(Stored items from a collection)
╭──
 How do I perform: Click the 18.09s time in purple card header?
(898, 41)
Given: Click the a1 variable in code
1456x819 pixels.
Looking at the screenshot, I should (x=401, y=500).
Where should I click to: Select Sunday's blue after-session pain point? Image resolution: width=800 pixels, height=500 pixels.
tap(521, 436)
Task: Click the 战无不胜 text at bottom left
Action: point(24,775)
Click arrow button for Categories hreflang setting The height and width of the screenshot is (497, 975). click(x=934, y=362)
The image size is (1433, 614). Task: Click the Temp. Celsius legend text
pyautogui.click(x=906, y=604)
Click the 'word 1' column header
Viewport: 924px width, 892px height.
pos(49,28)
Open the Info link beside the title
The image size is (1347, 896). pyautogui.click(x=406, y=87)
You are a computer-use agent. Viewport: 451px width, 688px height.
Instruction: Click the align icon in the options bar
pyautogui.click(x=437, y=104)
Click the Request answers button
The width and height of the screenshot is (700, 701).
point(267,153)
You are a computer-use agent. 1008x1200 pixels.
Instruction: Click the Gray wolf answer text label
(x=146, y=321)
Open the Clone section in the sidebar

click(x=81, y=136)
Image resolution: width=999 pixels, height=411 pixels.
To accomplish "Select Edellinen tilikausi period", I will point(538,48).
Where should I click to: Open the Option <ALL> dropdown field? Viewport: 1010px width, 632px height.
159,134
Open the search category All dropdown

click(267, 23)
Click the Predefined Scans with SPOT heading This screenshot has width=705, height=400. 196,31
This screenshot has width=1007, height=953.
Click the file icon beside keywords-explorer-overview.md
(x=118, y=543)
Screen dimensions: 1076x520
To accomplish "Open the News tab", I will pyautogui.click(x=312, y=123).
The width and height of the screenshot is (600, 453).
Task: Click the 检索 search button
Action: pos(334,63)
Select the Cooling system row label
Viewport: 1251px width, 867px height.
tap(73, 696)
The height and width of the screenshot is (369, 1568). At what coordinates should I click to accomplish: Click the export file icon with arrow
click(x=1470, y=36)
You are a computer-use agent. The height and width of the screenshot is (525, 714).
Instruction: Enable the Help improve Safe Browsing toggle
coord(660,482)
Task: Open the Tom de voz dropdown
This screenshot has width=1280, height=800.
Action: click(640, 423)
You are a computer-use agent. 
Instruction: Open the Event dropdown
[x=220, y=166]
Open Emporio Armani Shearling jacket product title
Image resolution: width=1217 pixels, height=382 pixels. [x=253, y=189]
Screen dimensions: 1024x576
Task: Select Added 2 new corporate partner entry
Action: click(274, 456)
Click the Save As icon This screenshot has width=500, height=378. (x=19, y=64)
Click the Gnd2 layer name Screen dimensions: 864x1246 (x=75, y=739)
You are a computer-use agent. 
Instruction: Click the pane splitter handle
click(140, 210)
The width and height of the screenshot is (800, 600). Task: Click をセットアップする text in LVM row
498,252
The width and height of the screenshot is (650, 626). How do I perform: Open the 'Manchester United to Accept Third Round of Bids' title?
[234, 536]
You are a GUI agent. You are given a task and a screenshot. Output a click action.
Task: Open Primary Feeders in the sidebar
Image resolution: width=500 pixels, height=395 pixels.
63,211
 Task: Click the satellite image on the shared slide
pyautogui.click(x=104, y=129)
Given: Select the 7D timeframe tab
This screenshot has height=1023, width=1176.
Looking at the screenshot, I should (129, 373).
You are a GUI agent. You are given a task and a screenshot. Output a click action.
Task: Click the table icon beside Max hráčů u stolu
╰──
* **Problem to solve**
Scan the data above and state how many of its lines contain the string "computer", with no other content.

* **Written reply**
5